The figures show that during 2013 a total of 17% of racist abuse perpetrators and 8% of victims were under the age of 18, the youngest of whom was just three years old.

School holidays were the “peak period” for racist abuse, with verbal and written attacks the most common form of incident (52%), followed by discrimination (24%) and physical violence (9%).

“The detailed breakdown of our 2013 figures highlights a number of areas of concern, in particular the involvement of young people both as victims and perpetrators, with periods around school holidays now representing the busiest period for our frontline services,” Ms Charlton said.

“It is worth noting that July was by far the busiest month, with 31 incidents, while other periods corresponded with mid-term around Halloween, with 18 reports in November, and St Patrick’s Day, when 15 reports were received in March.

“To ignore this trend amongst our young people is not only wrong but dangerous. Students, parents and teachers all have a role to ensure racism is kept out of our classrooms, playgrounds and sporting arenas,” she added.

The ICI said it is essential that existing anti-bullying school policies, which every facility is obliged to implement, also include specific measures to tackle racism.

The ICI previously drew up a draft policy on the issue to assist schools, teachers and parents.

Race cases

* A mother from Africa said her three-year-old daughter was physically assaulted by an adult at pre-school. The mother, who said ethnicity was a factor, reported the incident to gardaí.

* A 13-year-old girl of African extraction is suicidal after being verbally assaulted at her school by a pupil, who told her to “go back where she comes from”. The girl refuses to go back to school as she is afraid the issue could get worse and wrote a letter “where she expressed her wish to die or start her life over again”.

Via Irish Examiner  (By Fiachra Ó Cionnaith, Irish Examiner Reporter)

SIRIUS notes:

The ICI draft policy document highlights the procedure that schools should follow to draft an anti-discrimination policy based on the following headings: identification, reporting, support, sanctioning, trends, roles and responsibilities. Preventative measures are also suggested in order to promote the appreciation for diversity.

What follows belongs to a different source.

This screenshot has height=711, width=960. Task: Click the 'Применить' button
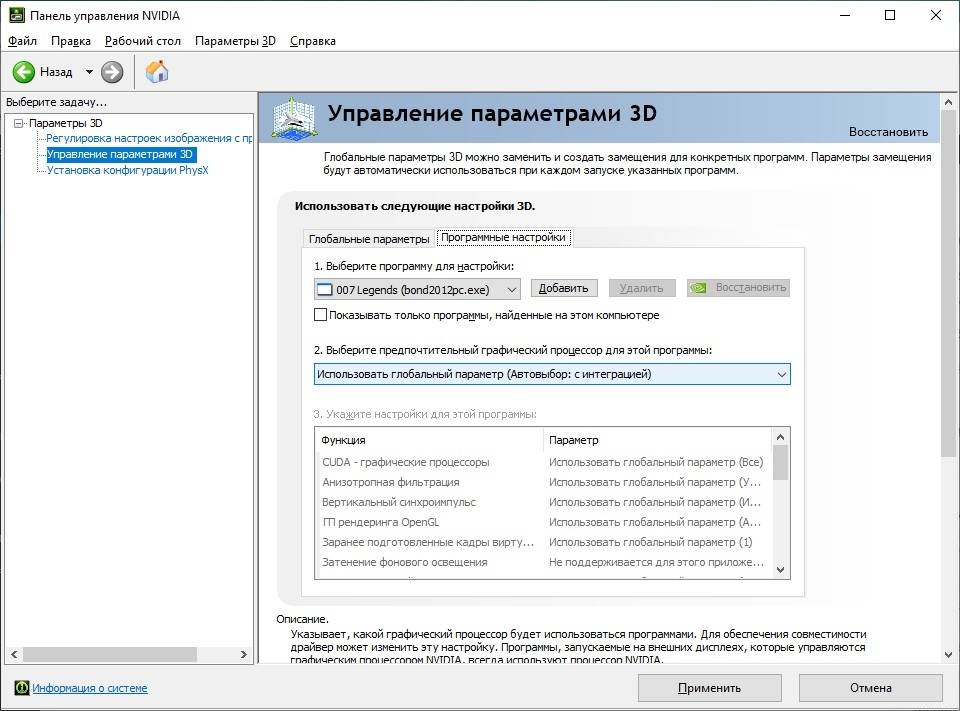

SIRIUS now has two new partners in Ireland: The Integration Centre and New Communities Partnership. The ICI statistics show that they have plenty of work to do to improve the situation in Irish schools and make students, teachers and parents aware of the importance of eliminating anti-discrimination and thus improving the experience of young people with a migrant background in the educational system and society in general.

The European Network against Racism has also just started to collaborate with SIRIUS, and their Irish branch (of which ICI, The Integration Centre and New Communities Partnership are all parnters) are running a website called iReport which enables people, communities and organisations in Ireland to document incidents of a racist nature that occur nationwide. In the 1st quarterly report for July-September 2013, it showed that 14% of the victims of racist incidents are under the age of 18.

Italy: A new project for developing awareness against discrimination among young people

The project “Power to the words”, promoted by UNAR – National Agency Against Discrimination, focuses on combating discrimination among students in upper secondary schools.

Starting at the end of December, it will last three months and it is characterized by the use of rap music to discuss racism and discrimination. Via education music workshops in schools, this project aims to overcome stereotypes, prejudices and discrimination on the basis of race, ethnic origin, sexual orientation, gender identity, belief or disability. “Power to the words” is sponsored and funded by the National Office Against Racial Discrimination at the Department for Equal Opportunities of the Presidency of the Council of Ministers and implemented in collaboration with the Association “Razzismo Brutta Storia”.